Diario de un Confinamiento – Capítulo 22: desgaste mental

Lunes gris, lunes sin gracia…, ya llevamos demasiados días y las fuerzas flaquean. Me levanto pensando en aprovechar el día pero el ímpetu de las primeras semanas no está. Decido tomarme el día algo contemplativo.

Ayer estuve muy entretenido, por decir algo, con el famoso vídeo de Yanny & Laurel. Tras el vestido de diferente color o las deportivas, aparece un juego auditivo con el que crear controversia. Imagino que la mayoría ya lo habrán visto, pero sigue creando debate, yo escucho Laurel, por cierto.

El menú que hicimos para esta semana no ha podido empezar peor, tocaba para comer lentejas con arroz y verduras, pero no tenía lentejas…, menuda planificación… El miércoles imagino que iré a por nuevas provisiones esenciales (y sí, si encuentro pipas o cacahuetes con cáscara y salados pues también). La semana pasada que hice la última compra, soy responsable, sí, fui entre las 14:30h. y las 16:30h. y se podía comprar de manera menos apocalíptica. 

En mi día contemplativo, he estado un rato de observador callejero en el balcón (poco más puedo hacer al aire libre). He podido ver a gente paseando incluso 3 personas, gente paseando el perro en pareja, algún niño con su madre… Lo que me ha matado ha sido ver a dos personas despedirse en el portal con dos besos… Cuánto daño nos está generando el coronavirus, el confinamiento y el bombardeo informativo que tenemos, sobre todo, en redes sociales. 

Hoy ha sido un lunes muy duro.

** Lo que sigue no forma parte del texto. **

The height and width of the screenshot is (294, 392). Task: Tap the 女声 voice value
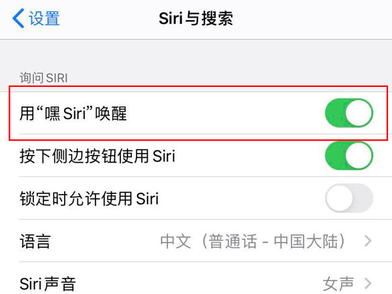(x=338, y=284)
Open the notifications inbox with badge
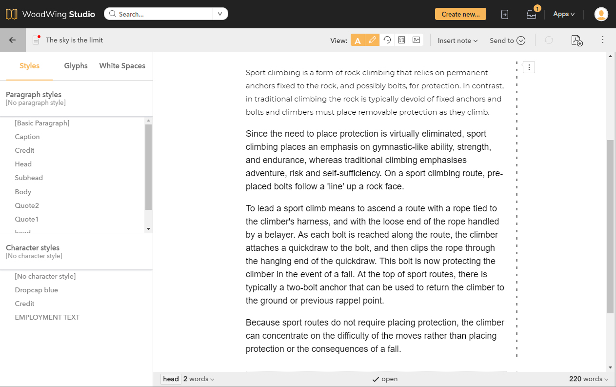 [x=531, y=15]
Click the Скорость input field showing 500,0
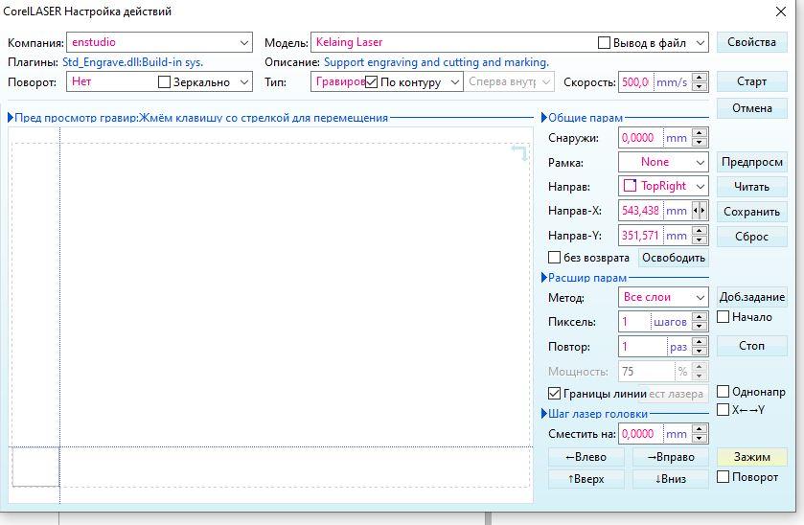 click(634, 82)
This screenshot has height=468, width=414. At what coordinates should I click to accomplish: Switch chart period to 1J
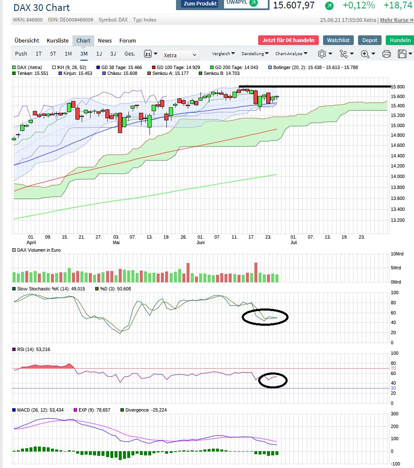tap(99, 54)
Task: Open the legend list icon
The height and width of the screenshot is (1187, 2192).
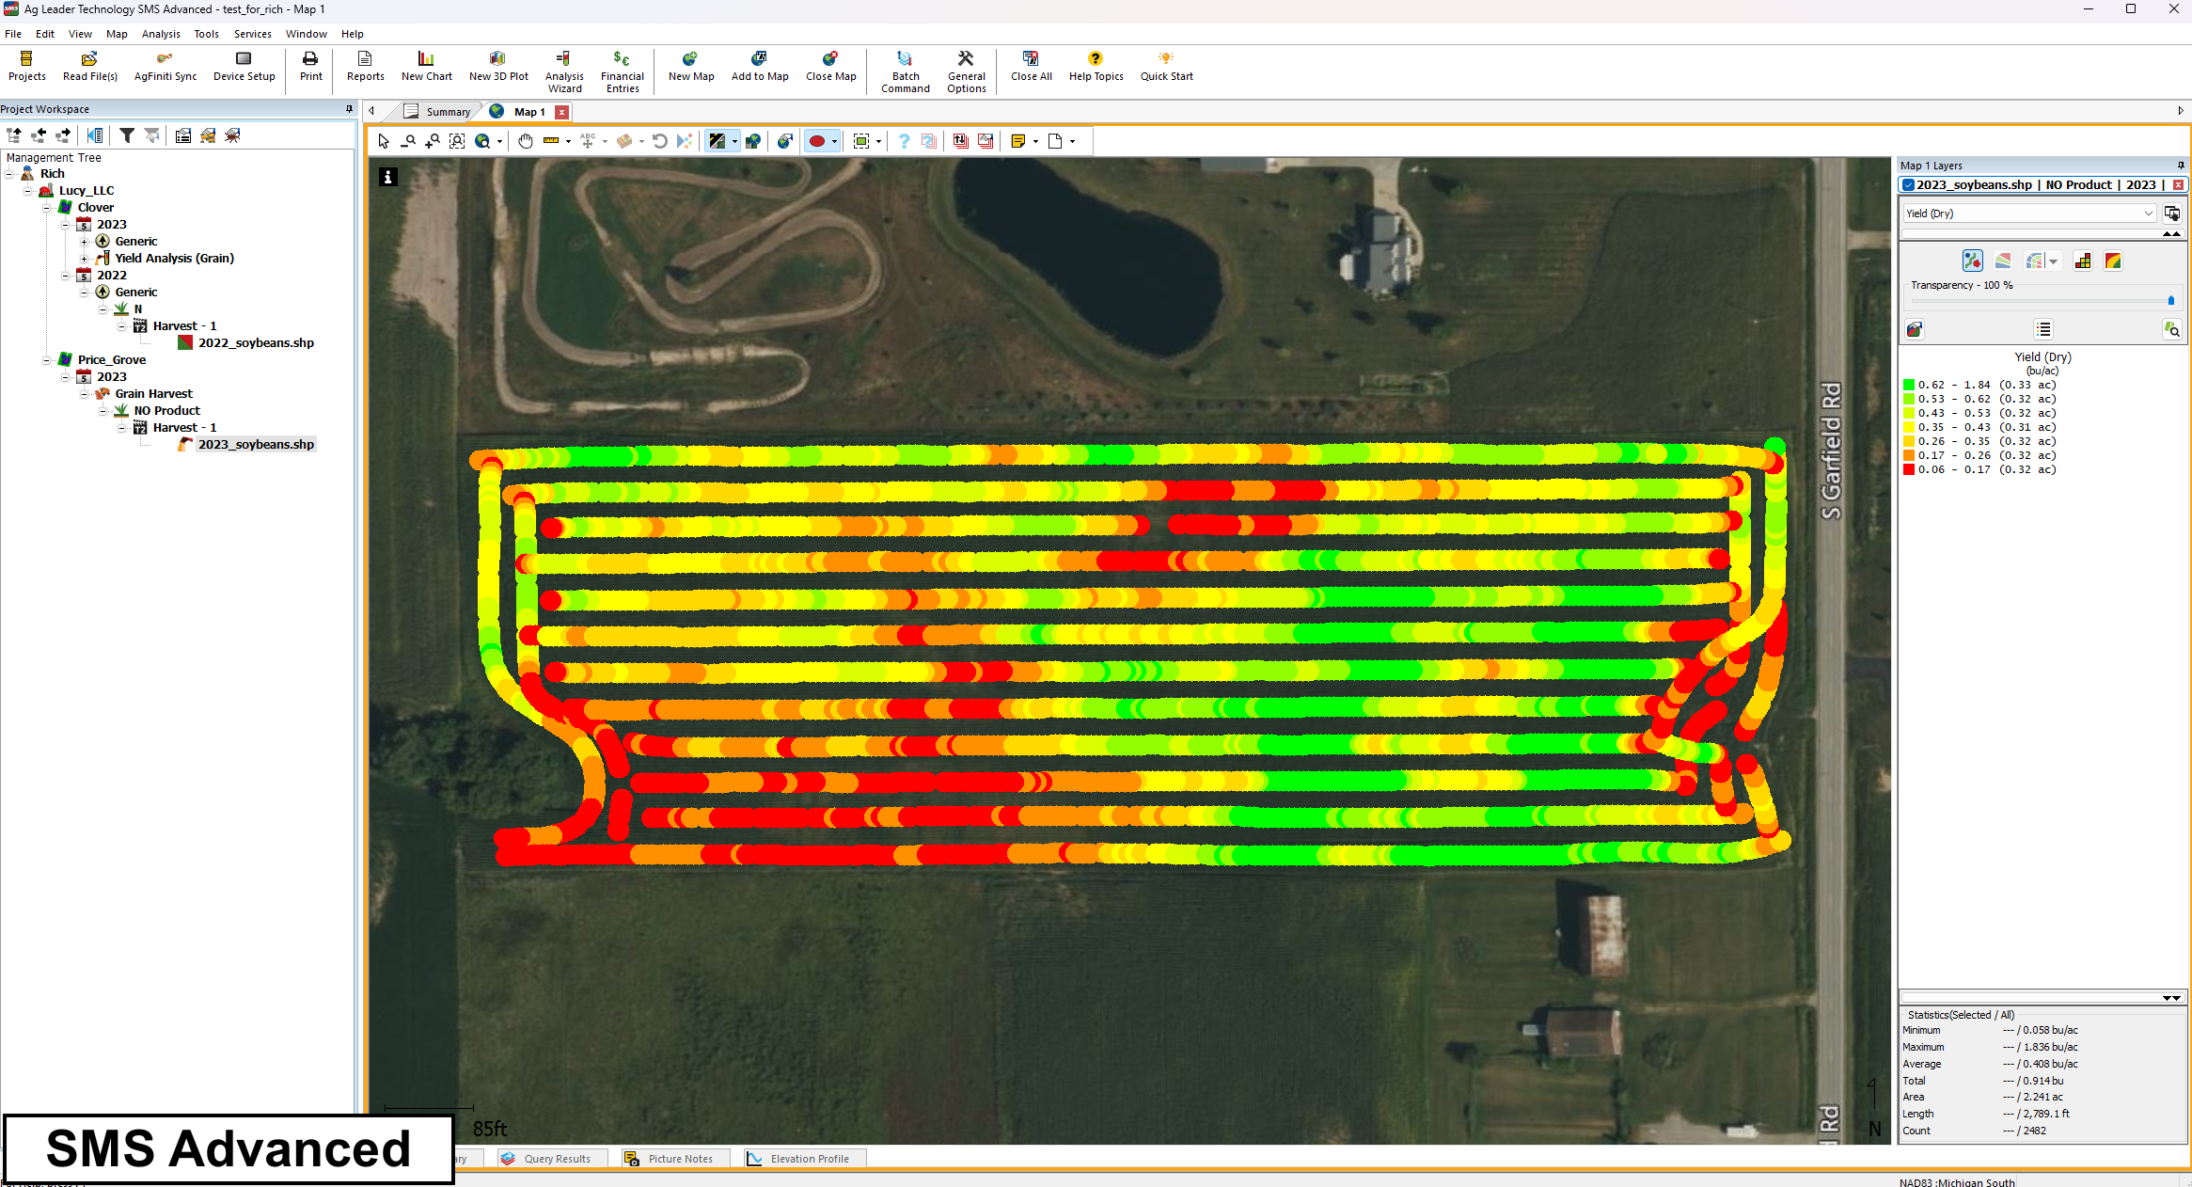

Me siento apagado, exhausto, sin luz (y no es que me la hayan cortado, sigo pagando mis facturas religiosamente). Mañana espero que el Sol vuelva a brillar, con intensidad, porque hace falta.

Hasta los aplausos de las 20:00h. han costado arrancar y ya empieza a notarse menos intensidad y menos cantidad. Hay que aguantar y hay que tener aún más fuera, sobre todo mental. Fuerza.